Exercise — Write out word for word each line from the one containing "You are a computer-use" through the close of the listing, including both ends. Pictures do not belong in the copy.

Extracted records —
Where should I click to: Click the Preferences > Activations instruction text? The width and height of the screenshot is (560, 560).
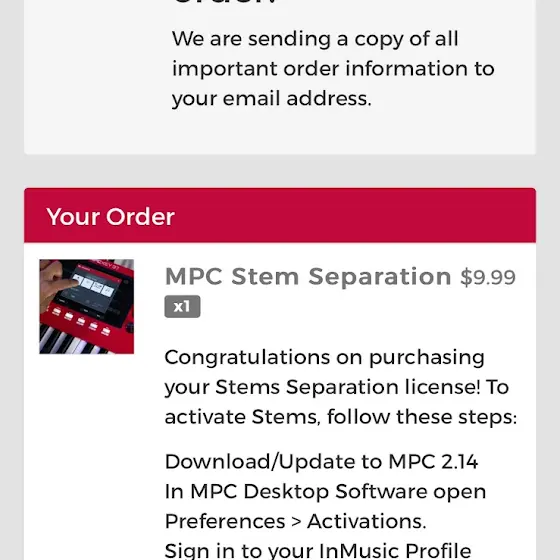click(x=295, y=521)
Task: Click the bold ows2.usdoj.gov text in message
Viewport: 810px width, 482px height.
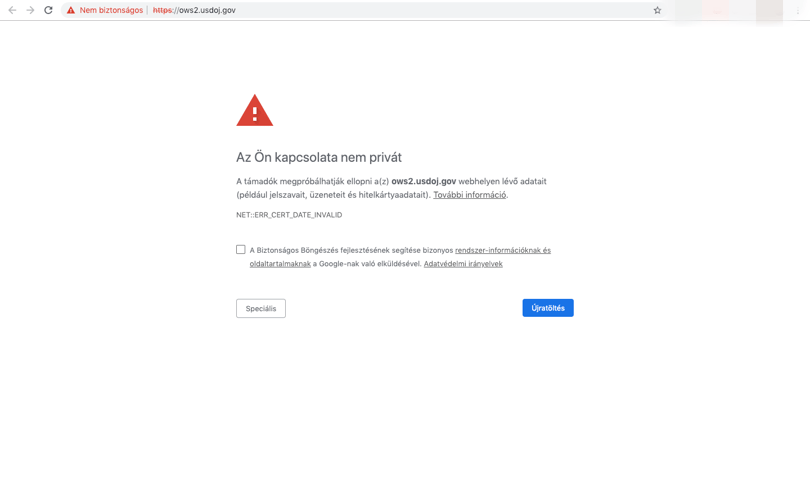Action: click(x=424, y=181)
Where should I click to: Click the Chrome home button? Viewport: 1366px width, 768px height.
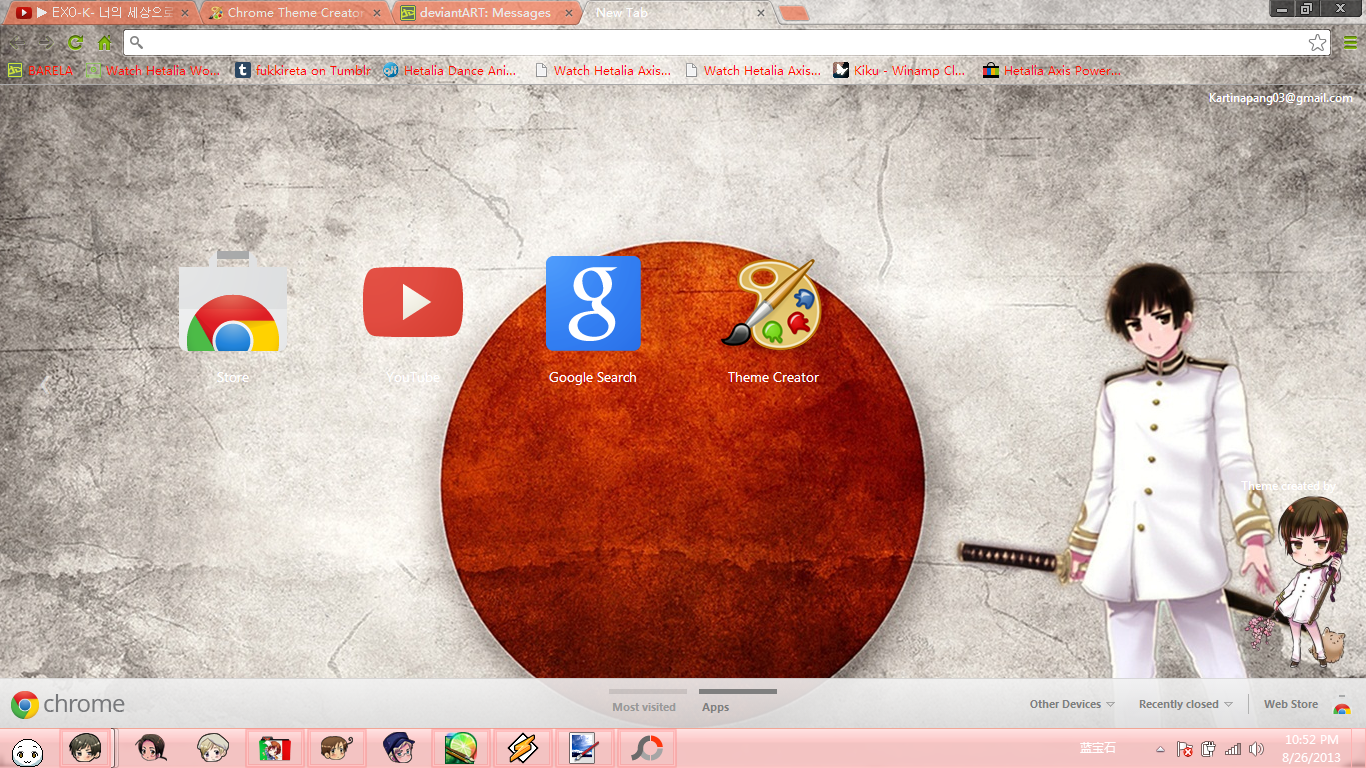pos(103,43)
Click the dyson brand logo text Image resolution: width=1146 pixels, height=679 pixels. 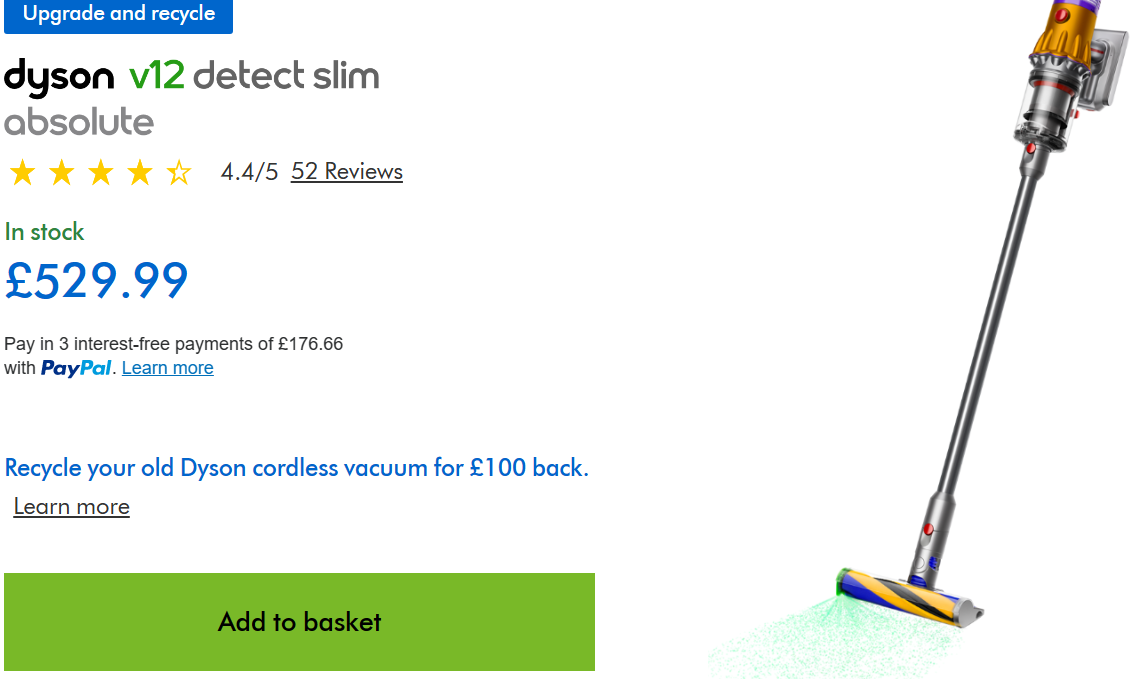coord(59,77)
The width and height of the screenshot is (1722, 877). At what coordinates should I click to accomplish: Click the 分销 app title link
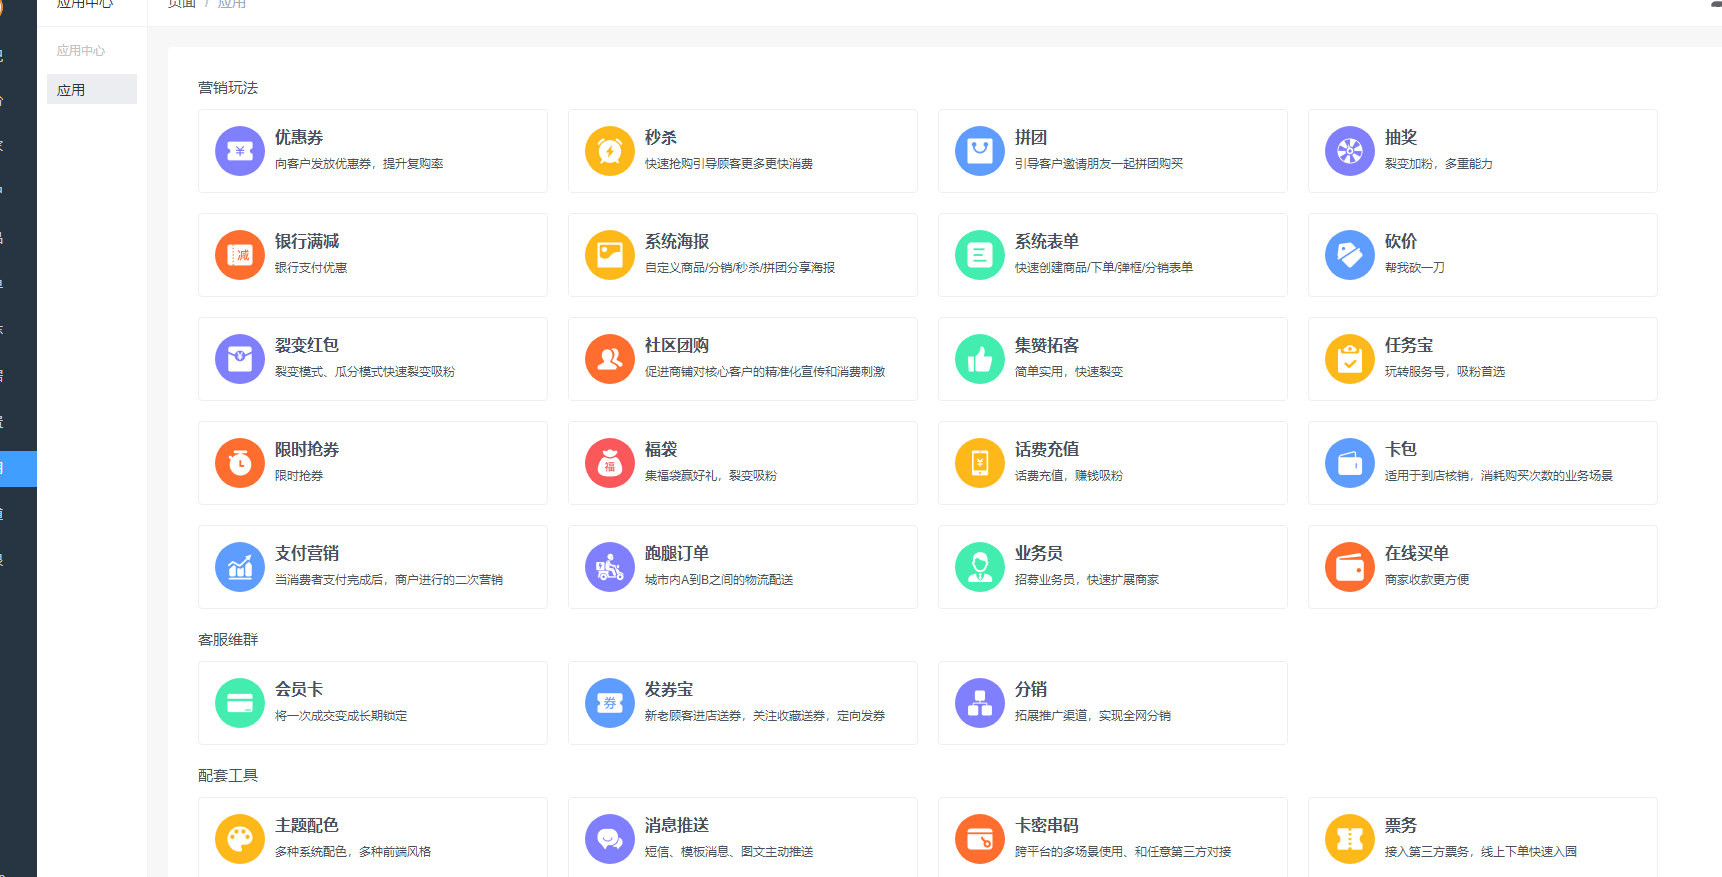[1031, 689]
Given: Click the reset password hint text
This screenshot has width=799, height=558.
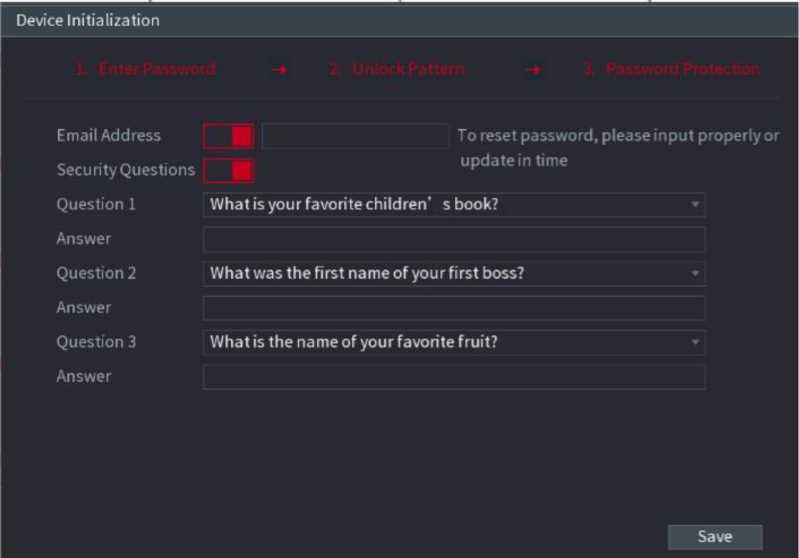Looking at the screenshot, I should point(617,148).
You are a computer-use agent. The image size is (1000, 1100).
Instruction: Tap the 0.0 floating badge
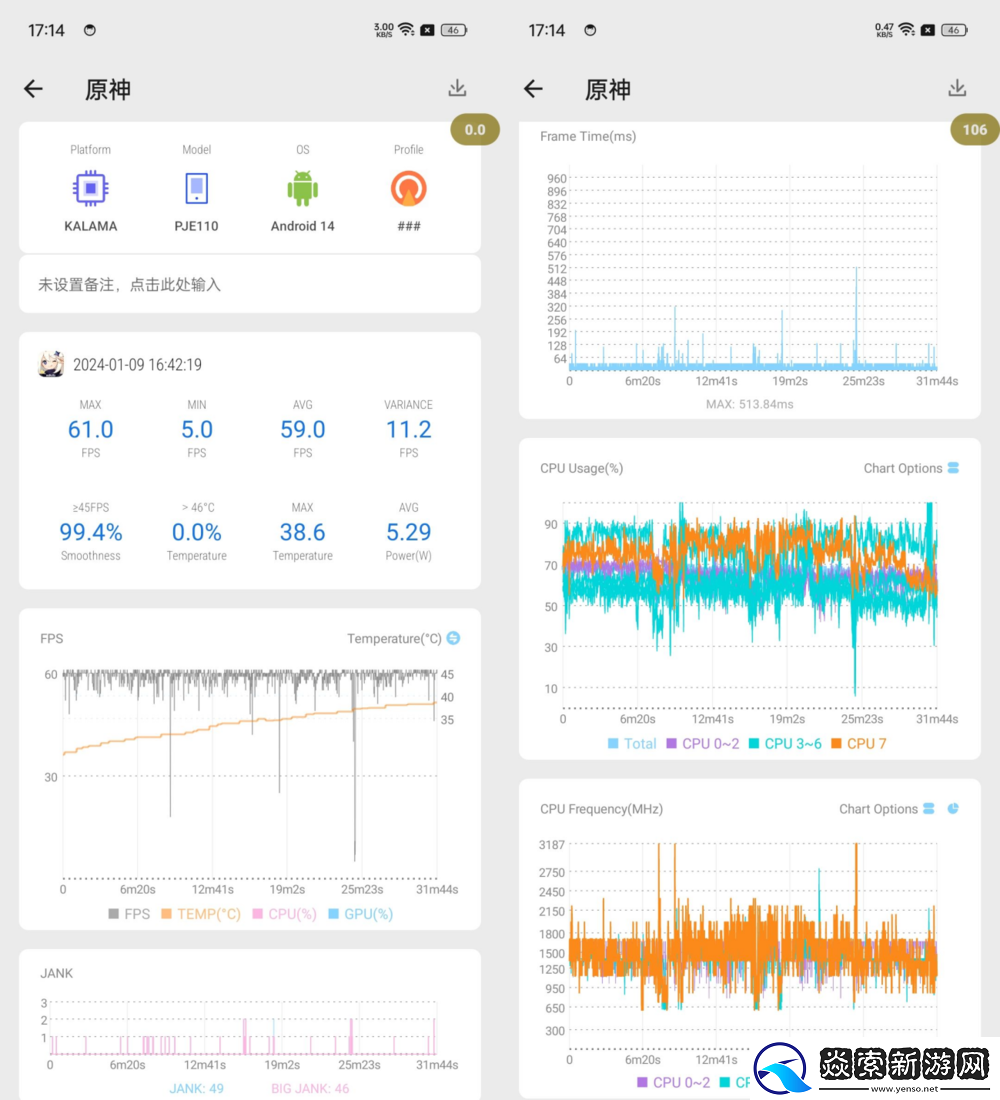[x=475, y=129]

Response to the exercise —
You are a computer-use agent. The image size is (1000, 1100).
Instruction: Tap the 0.0 floating badge
[x=475, y=129]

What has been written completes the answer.